From 1 August, Level 3 apprentices were warned that they needed minimum C grades in English and Maths to start their EYE course, but now the government has made a u-turn on this decision once again.
The change, which extends the exit requirements currently in place, comes after trainers reported drops of up to 96 per cent in those taking up apprenticeships. It has also come amidst pressure from the employer ‘trailblazer’ group involved in putting together the new apprenticeship standard.
The group submitted a revised version of the standard on June 4 in a bid to get the rule overturned. A previous draft of this already had the GCSEs as a course exit requirement, but Government rules were imposed which meant GCSEs were needed at the start to receive funding.
Sam Gyimah, childcare minister, said: ‘We’re totally committed to raising the bar and improving the care children receive in the early years so parents can have the strongest confidence in the people who are teaching our youngest children.
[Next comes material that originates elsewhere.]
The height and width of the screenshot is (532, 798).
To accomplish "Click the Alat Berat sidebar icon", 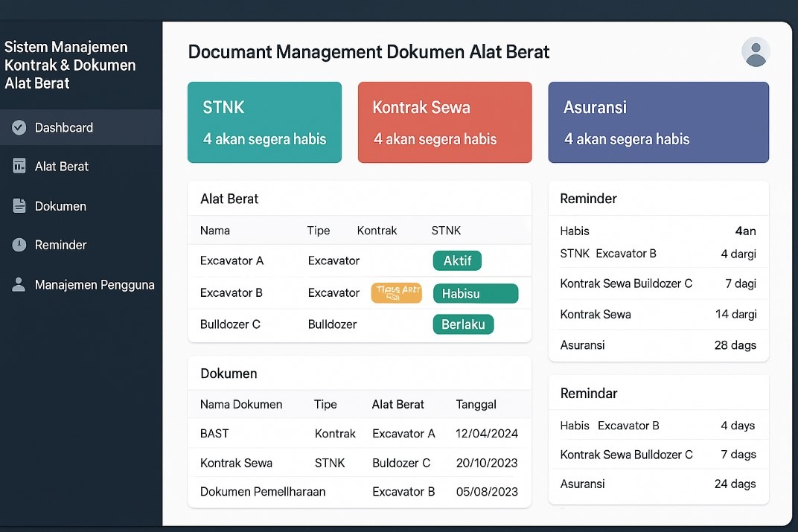I will (x=19, y=167).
‘However, unnecessary barriers shouldn’t stop skilled people joining the workforce, and it makes much more sense to have an exit standard rather than a barrier to entry. That’s why I’m pleased to say that we will offer people the chance to study their maths and English GCSEs alongside their childcare apprenticeship training.’
Functional skills will still not be accepted as equivalent grades.
Whilst the industry will welcome the new rule, experts have pointed out that different GCSE requirements are in place for those doing EYE qualifications outside an apprenticeship.
Neil Leitch, chief executive of the Pre-school Learning Alliance, called the previous situation ‘a serious barrier to entry’ for students, and said: ‘The fact that this decision only currently applies to EYE qualifications undertaken as part of an apprenticeship risks creating an unbalanced position where practitioners wanting to undertake an EYE as a standalone course will still be required to have GCSEs on entry.
He added: ‘In the interests of fairness and consistency, we would urge the government to reconsider its position on this issue.’
The standard is to be approved by the Department for Business Innovation and Skills. It should come into effect on 1 August 2015.